- _Data records_
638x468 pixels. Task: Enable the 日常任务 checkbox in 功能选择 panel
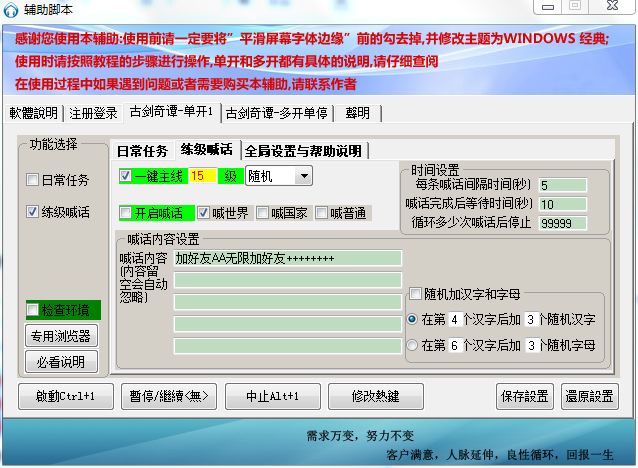point(33,181)
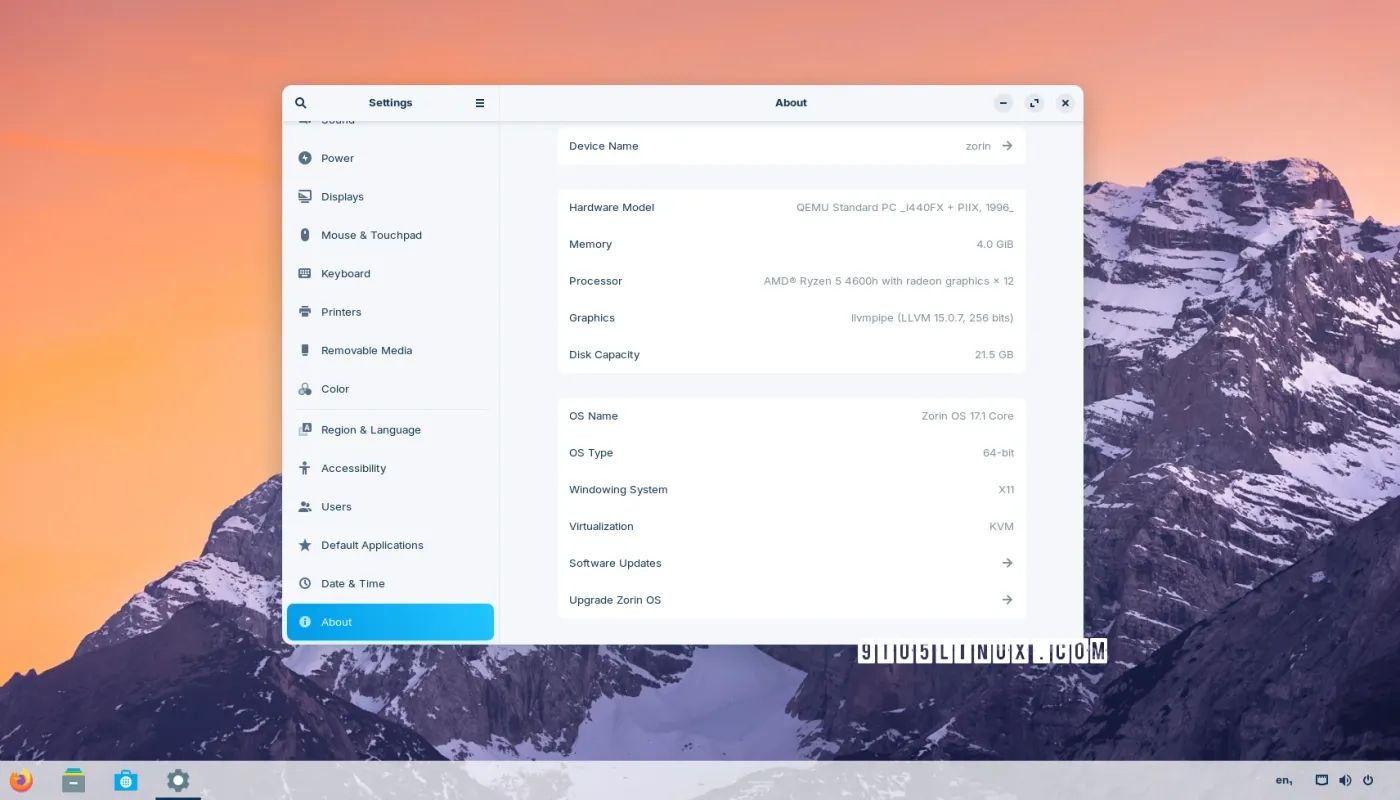Image resolution: width=1400 pixels, height=800 pixels.
Task: Expand the Upgrade Zorin OS row
Action: [x=1007, y=599]
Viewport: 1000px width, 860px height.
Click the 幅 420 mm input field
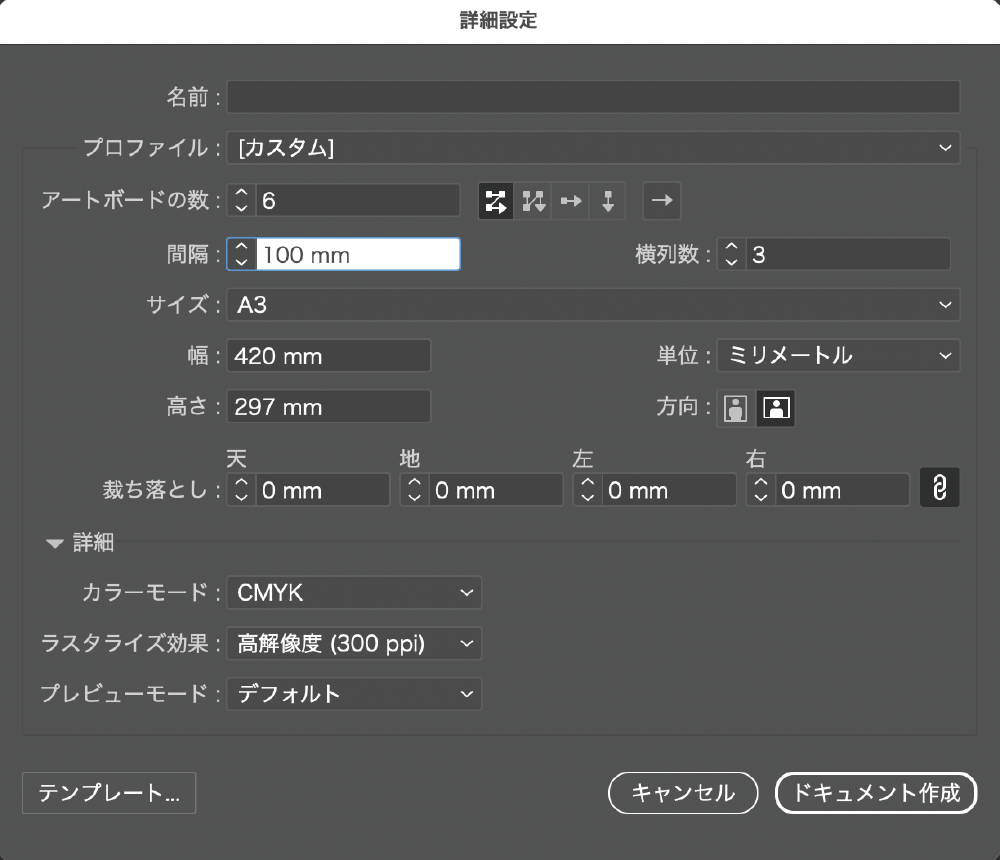(x=329, y=355)
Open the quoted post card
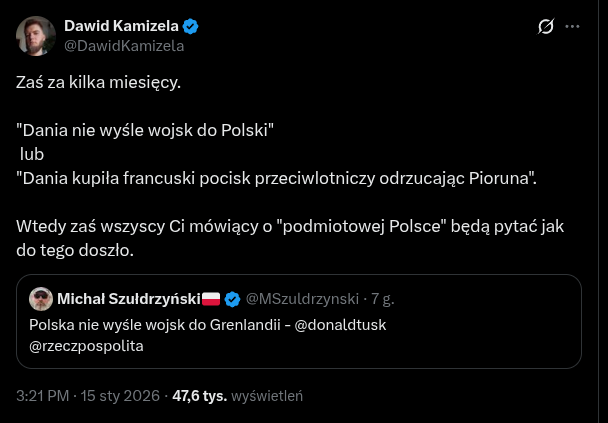608x423 pixels. coord(450,340)
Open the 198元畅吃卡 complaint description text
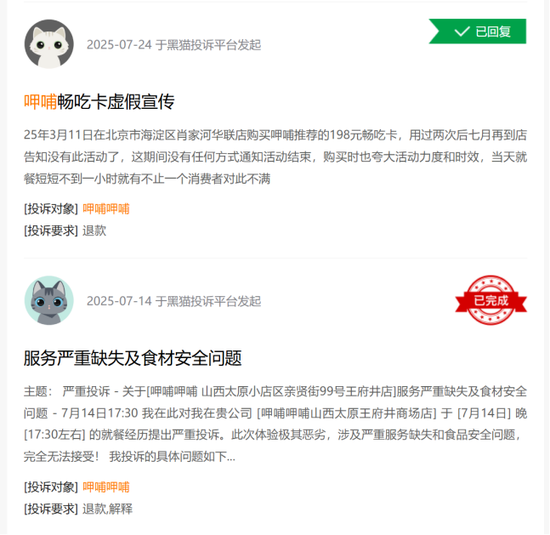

- _Instructions for the task_
Please repeat the entries from the start through the line containing "Action: [x=1007, y=599]", swapping "checkbox" for "tick box" and changing nothing else. Leave the pictures out of your answer.

- _Response to the task_
638x468 pixels. Task: Enable the 日常任务 tick box in 功能选择 panel
point(33,181)
Image resolution: width=1400 pixels, height=800 pixels.
Task: Expand the Upgrade Zorin OS row
Action: [x=1007, y=599]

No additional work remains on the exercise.